## GIVEN PROBLEM:
List every line in the entries below that contains the word "with".

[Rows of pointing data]

┄┄┄┄┄┄

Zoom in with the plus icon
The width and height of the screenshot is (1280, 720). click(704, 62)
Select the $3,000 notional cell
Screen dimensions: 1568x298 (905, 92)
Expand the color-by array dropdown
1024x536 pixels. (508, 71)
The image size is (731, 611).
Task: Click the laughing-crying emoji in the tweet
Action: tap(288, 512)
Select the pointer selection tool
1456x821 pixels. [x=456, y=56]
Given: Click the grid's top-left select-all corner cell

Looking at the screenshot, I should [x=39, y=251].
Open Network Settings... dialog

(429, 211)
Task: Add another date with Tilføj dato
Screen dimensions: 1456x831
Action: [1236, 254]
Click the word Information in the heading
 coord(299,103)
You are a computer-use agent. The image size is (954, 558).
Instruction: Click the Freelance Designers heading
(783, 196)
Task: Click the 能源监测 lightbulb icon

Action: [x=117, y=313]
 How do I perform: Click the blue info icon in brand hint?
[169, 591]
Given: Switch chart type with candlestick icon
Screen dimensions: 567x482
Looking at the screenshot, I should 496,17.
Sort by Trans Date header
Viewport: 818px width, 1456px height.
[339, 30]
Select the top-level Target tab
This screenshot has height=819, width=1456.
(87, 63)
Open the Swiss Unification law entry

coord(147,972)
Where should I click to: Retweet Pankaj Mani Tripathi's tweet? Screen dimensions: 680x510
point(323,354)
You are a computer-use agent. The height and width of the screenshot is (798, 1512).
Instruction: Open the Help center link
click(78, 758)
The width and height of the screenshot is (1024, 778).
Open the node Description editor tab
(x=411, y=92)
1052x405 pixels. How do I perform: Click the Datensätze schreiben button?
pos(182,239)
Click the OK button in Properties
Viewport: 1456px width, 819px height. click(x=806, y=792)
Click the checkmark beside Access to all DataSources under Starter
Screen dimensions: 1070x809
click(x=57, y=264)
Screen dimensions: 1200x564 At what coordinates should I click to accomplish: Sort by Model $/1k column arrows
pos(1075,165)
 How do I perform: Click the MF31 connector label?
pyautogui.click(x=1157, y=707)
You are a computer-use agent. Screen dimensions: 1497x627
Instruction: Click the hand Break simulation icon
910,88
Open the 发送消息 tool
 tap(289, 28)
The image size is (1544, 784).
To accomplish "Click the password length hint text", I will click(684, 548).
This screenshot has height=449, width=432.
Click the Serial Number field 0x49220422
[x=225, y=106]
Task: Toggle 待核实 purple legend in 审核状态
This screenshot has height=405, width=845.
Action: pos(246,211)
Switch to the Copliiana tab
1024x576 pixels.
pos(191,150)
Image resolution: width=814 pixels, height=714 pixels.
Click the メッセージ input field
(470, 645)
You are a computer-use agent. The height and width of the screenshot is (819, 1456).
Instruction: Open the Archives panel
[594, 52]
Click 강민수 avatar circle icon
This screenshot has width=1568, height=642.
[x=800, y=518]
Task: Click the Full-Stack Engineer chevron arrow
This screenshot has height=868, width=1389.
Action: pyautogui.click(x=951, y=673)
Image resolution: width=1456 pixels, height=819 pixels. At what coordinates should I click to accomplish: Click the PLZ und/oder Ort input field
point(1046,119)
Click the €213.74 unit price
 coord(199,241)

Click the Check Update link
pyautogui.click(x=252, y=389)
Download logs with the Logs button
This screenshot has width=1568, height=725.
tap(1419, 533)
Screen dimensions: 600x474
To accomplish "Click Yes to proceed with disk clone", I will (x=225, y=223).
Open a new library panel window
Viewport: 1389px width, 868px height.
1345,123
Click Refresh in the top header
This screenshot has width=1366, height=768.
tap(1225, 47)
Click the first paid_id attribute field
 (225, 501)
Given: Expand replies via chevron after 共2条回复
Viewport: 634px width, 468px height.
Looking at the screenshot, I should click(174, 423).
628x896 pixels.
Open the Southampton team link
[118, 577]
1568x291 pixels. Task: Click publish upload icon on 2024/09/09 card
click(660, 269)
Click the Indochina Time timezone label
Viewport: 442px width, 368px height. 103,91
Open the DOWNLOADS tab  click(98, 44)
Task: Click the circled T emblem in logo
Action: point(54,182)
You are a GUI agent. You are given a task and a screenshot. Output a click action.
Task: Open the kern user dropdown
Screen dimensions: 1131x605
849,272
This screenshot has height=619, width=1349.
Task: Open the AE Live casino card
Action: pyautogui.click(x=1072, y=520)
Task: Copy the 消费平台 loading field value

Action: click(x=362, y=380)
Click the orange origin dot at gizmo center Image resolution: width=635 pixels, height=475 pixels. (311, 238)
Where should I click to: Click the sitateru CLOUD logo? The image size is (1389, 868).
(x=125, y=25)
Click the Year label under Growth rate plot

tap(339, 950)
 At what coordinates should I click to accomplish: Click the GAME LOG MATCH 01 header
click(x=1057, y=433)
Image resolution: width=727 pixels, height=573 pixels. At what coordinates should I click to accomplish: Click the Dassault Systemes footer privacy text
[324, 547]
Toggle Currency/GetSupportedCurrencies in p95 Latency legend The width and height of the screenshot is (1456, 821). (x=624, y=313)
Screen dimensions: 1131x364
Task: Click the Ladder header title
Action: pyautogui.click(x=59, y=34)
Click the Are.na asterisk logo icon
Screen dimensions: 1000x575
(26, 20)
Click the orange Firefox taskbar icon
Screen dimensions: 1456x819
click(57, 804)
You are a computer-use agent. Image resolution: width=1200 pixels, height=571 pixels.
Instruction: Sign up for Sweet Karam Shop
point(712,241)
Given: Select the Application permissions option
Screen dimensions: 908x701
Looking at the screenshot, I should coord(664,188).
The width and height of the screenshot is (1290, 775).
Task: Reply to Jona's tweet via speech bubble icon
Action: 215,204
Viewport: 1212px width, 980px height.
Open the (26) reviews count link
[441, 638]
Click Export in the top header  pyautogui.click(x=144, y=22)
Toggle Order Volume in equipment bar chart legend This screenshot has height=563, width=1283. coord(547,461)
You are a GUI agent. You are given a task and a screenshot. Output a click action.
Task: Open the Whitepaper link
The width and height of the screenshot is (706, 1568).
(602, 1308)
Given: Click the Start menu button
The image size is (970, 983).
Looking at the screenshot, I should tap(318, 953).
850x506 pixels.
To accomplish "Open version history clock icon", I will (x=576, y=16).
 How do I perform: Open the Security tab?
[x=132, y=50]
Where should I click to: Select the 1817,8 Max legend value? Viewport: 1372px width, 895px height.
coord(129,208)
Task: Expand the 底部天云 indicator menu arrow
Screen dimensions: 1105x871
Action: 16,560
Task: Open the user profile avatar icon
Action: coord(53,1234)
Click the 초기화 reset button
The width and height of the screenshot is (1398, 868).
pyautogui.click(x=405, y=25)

┄┄┄┄┄┄

## SOLUTION TO THIS TASK:
Zoom in with the plus icon
Task: Add another date with Tilføj dato
Given: Switch chart type with candlestick icon
Download logs with the Logs button
To accomplish "Click Yes to proceed with disk clone", I will (x=225, y=223).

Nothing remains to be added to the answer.